(Work order): Please repeat all the entries. Nothing may differ.

Segment Open

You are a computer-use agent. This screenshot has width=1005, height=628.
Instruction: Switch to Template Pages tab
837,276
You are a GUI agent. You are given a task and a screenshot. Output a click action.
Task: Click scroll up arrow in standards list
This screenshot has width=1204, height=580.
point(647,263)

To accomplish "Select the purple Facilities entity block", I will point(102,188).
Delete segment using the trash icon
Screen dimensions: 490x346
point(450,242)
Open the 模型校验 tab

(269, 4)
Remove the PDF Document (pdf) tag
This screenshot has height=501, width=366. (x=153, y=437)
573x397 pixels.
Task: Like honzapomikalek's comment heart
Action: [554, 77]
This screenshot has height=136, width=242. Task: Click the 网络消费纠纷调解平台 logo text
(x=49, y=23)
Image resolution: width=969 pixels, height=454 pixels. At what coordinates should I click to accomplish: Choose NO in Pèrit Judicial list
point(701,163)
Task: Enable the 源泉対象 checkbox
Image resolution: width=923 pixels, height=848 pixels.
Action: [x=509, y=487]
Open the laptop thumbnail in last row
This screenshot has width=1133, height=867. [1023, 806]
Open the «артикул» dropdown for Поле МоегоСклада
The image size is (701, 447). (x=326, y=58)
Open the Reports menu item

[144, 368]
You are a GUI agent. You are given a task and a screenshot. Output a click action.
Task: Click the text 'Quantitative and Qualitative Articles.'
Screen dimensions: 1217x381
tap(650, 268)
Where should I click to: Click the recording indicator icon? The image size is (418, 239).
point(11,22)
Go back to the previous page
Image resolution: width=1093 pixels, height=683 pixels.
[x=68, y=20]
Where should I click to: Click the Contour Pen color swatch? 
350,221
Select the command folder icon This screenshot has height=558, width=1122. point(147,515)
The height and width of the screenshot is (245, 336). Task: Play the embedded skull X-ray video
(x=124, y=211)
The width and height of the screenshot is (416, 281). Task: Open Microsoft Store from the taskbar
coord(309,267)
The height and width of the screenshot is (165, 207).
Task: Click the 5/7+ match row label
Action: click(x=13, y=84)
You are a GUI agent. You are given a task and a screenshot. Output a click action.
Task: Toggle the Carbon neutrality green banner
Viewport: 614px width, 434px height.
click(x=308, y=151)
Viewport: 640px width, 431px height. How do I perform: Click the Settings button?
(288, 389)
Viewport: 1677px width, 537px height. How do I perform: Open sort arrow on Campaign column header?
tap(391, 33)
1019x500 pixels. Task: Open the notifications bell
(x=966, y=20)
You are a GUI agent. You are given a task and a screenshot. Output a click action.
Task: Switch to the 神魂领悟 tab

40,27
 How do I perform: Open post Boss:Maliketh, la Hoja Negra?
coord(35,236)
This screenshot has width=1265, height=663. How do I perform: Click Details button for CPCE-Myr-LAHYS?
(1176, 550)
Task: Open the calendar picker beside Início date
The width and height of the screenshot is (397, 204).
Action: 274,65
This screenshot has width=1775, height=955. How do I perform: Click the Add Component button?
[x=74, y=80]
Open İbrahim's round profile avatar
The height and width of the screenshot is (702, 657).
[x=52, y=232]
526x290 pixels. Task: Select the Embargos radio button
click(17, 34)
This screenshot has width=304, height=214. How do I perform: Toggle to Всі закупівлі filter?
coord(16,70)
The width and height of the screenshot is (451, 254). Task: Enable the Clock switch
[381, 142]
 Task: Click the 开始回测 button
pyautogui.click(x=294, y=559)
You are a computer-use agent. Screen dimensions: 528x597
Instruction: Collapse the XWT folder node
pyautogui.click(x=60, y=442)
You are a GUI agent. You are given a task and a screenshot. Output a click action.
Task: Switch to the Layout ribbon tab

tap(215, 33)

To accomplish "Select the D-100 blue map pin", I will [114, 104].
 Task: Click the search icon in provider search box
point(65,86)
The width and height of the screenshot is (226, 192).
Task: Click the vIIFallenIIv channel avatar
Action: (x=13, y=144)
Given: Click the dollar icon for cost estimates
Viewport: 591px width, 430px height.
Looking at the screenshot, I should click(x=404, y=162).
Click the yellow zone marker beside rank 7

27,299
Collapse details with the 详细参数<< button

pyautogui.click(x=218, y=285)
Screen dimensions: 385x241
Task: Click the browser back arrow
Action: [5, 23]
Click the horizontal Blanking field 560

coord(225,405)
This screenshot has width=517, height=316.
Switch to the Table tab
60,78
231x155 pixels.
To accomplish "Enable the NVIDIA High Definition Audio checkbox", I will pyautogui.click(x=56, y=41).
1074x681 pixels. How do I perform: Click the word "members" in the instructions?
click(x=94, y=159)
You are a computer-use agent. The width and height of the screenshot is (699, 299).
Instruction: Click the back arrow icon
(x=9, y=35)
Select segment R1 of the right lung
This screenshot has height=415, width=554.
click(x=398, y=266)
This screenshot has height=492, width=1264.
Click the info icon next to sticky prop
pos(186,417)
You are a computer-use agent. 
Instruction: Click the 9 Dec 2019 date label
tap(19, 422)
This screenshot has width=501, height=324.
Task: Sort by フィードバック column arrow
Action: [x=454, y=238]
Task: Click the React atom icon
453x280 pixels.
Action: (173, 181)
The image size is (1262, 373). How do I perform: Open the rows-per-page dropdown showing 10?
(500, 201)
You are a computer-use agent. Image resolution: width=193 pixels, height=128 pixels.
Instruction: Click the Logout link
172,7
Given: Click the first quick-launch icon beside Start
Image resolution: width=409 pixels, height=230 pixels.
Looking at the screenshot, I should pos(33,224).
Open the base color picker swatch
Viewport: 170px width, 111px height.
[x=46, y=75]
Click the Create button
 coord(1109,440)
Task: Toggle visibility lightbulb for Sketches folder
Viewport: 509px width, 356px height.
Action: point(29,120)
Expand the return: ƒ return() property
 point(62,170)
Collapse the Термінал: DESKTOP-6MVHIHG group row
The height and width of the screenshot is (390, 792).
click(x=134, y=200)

Segment Closed

(Written solution):
You are a computer-use agent. This screenshot has width=1005, height=628.
Instruction: Switch to Template Pages tab
837,276
You are a GUI agent. You are given a task and a screenshot. Output a click action.
Task: Click scroll up arrow in standards list
This screenshot has width=1204, height=580.
point(647,263)

To accomplish "Select the purple Facilities entity block", I will point(102,188).
Delete segment using the trash icon
Screen dimensions: 490x346
point(450,242)
Open the 模型校验 tab

(269, 4)
Remove the PDF Document (pdf) tag
This screenshot has height=501, width=366. (x=153, y=437)
573x397 pixels.
Task: Like honzapomikalek's comment heart
Action: [554, 77]
This screenshot has height=136, width=242. Task: Click the 网络消费纠纷调解平台 logo text
(x=49, y=23)
Image resolution: width=969 pixels, height=454 pixels. At what coordinates should I click to accomplish: Choose NO in Pèrit Judicial list
point(701,163)
Task: Enable the 源泉対象 checkbox
Image resolution: width=923 pixels, height=848 pixels.
Action: [x=509, y=487]
Open the laptop thumbnail in last row
This screenshot has width=1133, height=867. [1023, 806]
Open the «артикул» dropdown for Поле МоегоСклада
The image size is (701, 447). (x=326, y=58)
Open the Reports menu item

[144, 368]
You are a GUI agent. You are given a task and a screenshot. Output a click action.
Task: Click the text 'Quantitative and Qualitative Articles.'
Screen dimensions: 1217x381
tap(650, 268)
Where should I click to: Click the recording indicator icon? The image size is (418, 239).
point(11,22)
Go back to the previous page
Image resolution: width=1093 pixels, height=683 pixels.
[x=68, y=20]
Where should I click to: Click the Contour Pen color swatch? 
350,221
Select the command folder icon This screenshot has height=558, width=1122. point(147,515)
The height and width of the screenshot is (245, 336). Task: Play the embedded skull X-ray video
(x=124, y=211)
The width and height of the screenshot is (416, 281). Task: Open Microsoft Store from the taskbar
coord(309,267)
The height and width of the screenshot is (165, 207).
Task: Click the 5/7+ match row label
Action: click(x=13, y=84)
You are a GUI agent. You are given a task and a screenshot. Output a click action.
Task: Toggle the Carbon neutrality green banner
Viewport: 614px width, 434px height.
click(x=308, y=151)
Viewport: 640px width, 431px height. How do I perform: Click the Settings button?
(288, 389)
Viewport: 1677px width, 537px height. How do I perform: Open sort arrow on Campaign column header?
tap(391, 33)
1019x500 pixels. Task: Open the notifications bell
(x=966, y=20)
You are a GUI agent. You are given a task and a screenshot. Output a click action.
Task: Switch to the 神魂领悟 tab

40,27
 How do I perform: Open post Boss:Maliketh, la Hoja Negra?
coord(35,236)
This screenshot has width=1265, height=663. How do I perform: Click Details button for CPCE-Myr-LAHYS?
(1176, 550)
Task: Open the calendar picker beside Início date
The width and height of the screenshot is (397, 204).
Action: 274,65
This screenshot has width=1775, height=955. How do I perform: Click the Add Component button?
[x=74, y=80]
Open İbrahim's round profile avatar
The height and width of the screenshot is (702, 657).
[x=52, y=232]
526x290 pixels. Task: Select the Embargos radio button
click(17, 34)
This screenshot has width=304, height=214. How do I perform: Toggle to Всі закупівлі filter?
coord(16,70)
The width and height of the screenshot is (451, 254). Task: Enable the Clock switch
[381, 142]
 Task: Click the 开始回测 button
pyautogui.click(x=294, y=559)
You are a computer-use agent. Screen dimensions: 528x597
Instruction: Collapse the XWT folder node
pyautogui.click(x=60, y=442)
You are a GUI agent. You are given a task and a screenshot. Output a click action.
Task: Switch to the Layout ribbon tab

tap(215, 33)

To accomplish "Select the D-100 blue map pin", I will [114, 104].
 Task: Click the search icon in provider search box
point(65,86)
The width and height of the screenshot is (226, 192).
Task: Click the vIIFallenIIv channel avatar
Action: (x=13, y=144)
Given: Click the dollar icon for cost estimates
Viewport: 591px width, 430px height.
Looking at the screenshot, I should click(x=404, y=162).
Click the yellow zone marker beside rank 7

27,299
Collapse details with the 详细参数<< button

pyautogui.click(x=218, y=285)
Screen dimensions: 385x241
Task: Click the browser back arrow
Action: [5, 23]
Click the horizontal Blanking field 560

coord(225,405)
This screenshot has width=517, height=316.
Switch to the Table tab
60,78
231x155 pixels.
To accomplish "Enable the NVIDIA High Definition Audio checkbox", I will pyautogui.click(x=56, y=41).
1074x681 pixels. How do I perform: Click the word "members" in the instructions?
click(x=94, y=159)
You are a computer-use agent. The width and height of the screenshot is (699, 299).
Instruction: Click the back arrow icon
(x=9, y=35)
Select segment R1 of the right lung
This screenshot has height=415, width=554.
click(x=398, y=266)
This screenshot has height=492, width=1264.
Click the info icon next to sticky prop
pos(186,417)
You are a computer-use agent. 
Instruction: Click the 9 Dec 2019 date label
tap(19, 422)
This screenshot has width=501, height=324.
Task: Sort by フィードバック column arrow
Action: [x=454, y=238]
Task: Click the React atom icon
453x280 pixels.
Action: (173, 181)
The image size is (1262, 373). How do I perform: Open the rows-per-page dropdown showing 10?
(500, 201)
You are a computer-use agent. Image resolution: width=193 pixels, height=128 pixels.
Instruction: Click the Logout link
172,7
Given: Click the first quick-launch icon beside Start
Image resolution: width=409 pixels, height=230 pixels.
Looking at the screenshot, I should pos(33,224).
Open the base color picker swatch
Viewport: 170px width, 111px height.
[x=46, y=75]
Click the Create button
 coord(1109,440)
Task: Toggle visibility lightbulb for Sketches folder
Viewport: 509px width, 356px height.
Action: point(29,120)
Expand the return: ƒ return() property
 point(62,170)
Collapse the Термінал: DESKTOP-6MVHIHG group row
The height and width of the screenshot is (390, 792).
click(x=134, y=200)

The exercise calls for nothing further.